The City filed a plea to the jurisdiction. The City asserted the alleged defect was not a
special defect and asserted it did not have actual knowledge of the condition, which is required for
a premises defect. In support of its plea, the City submitted evidence, including Phelps’s
deposition and testimony from City employees. In response, Phelps acknowledged that had the
defect been on a normal street, it would not be a special defect. He argued that because the defect
was in a bike lane, it was a special defect because it created an unexpected and unusual condition
for cyclists. He also asserted the City had actual knowledge of the premises defect based on
previous repairs it made to the area and because of a previous complaint made by a cyclist named
Mark Ramsey. The trial court denied the City’s plea to the jurisdiction.1 The City raises four
issues challenging the trial court’s ruling.
GOVERNMENTAL IMMUNITY
Governmental entities are immune from suit absent legislative consent. Tarrant Cty. v.
Bonner, No. 18-0431, 2019 WL 2256509, at *6 (Tex. May 24, 2019). If a governmental unit has
1
The City initially filed a document titled, “Defendant’s Initial Plea to the Jurisdiction and Tex. R. Civ. P. Rule 69 Pleading” in which it
raised its argument regarding the lack of a special defect. The City later filed a motion titled, “Defendant’s Dispositive Motion and Tex. R. Civ. P.

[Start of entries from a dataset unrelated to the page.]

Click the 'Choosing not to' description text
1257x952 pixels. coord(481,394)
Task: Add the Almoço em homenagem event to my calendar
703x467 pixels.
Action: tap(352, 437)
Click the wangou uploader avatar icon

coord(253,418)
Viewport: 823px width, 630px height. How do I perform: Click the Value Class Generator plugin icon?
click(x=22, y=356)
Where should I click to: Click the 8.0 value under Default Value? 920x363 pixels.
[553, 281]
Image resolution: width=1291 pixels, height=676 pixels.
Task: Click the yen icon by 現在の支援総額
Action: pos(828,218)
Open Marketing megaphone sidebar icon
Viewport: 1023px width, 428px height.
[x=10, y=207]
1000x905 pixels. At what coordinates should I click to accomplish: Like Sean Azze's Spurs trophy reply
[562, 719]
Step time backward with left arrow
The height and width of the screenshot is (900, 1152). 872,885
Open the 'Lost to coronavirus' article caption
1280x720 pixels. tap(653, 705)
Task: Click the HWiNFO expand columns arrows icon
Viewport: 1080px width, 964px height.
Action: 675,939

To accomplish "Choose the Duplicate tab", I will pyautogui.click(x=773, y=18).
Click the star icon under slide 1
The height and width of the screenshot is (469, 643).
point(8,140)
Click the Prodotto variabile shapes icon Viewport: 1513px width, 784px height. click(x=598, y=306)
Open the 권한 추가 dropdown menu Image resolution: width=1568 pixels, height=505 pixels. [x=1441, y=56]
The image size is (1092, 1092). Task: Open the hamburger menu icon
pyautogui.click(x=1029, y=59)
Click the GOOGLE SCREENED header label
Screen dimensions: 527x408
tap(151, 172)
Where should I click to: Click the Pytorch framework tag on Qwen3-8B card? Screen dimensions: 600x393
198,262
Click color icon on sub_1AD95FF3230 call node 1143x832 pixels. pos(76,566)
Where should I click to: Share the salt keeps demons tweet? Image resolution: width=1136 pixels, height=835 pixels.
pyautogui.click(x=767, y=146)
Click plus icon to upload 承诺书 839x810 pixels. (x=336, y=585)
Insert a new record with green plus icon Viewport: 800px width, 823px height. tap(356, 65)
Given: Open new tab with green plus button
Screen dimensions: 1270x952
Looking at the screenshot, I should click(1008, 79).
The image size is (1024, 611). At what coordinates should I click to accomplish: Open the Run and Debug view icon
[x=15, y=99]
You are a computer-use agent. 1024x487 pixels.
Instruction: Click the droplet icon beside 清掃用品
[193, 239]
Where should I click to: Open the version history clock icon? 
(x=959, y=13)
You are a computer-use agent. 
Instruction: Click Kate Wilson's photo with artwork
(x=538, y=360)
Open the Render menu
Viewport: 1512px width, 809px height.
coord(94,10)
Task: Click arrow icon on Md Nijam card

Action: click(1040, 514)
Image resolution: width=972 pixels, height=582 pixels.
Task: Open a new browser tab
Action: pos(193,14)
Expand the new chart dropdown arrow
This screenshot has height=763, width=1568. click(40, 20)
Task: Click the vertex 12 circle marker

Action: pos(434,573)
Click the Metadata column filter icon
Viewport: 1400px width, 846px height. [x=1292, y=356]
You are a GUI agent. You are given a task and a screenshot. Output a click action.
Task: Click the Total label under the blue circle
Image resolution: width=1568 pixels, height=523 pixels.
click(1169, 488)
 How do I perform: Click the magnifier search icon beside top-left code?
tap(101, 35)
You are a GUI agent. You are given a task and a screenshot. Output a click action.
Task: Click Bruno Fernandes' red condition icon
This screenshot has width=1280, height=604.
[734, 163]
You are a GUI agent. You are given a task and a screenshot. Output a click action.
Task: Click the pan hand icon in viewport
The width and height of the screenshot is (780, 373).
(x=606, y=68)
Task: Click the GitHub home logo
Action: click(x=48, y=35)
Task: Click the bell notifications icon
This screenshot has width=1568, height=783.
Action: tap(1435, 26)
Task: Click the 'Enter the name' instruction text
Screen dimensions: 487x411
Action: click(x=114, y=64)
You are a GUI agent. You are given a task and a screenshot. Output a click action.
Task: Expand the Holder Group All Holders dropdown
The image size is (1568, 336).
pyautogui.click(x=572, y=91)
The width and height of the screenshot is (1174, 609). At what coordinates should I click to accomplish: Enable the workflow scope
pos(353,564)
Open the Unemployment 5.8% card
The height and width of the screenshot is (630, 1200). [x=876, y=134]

Rule 69 Supplemental Pleading.” This second motion addressed both the special defect and the premises defect and made clear it was intended as
a dilatory plea seeking dismissal of the case for lack of subject matter jurisdiction. The order from which the City appeals denied its “Dispositive
Motion.” We refer to the City’s motion as a plea to the jurisdiction.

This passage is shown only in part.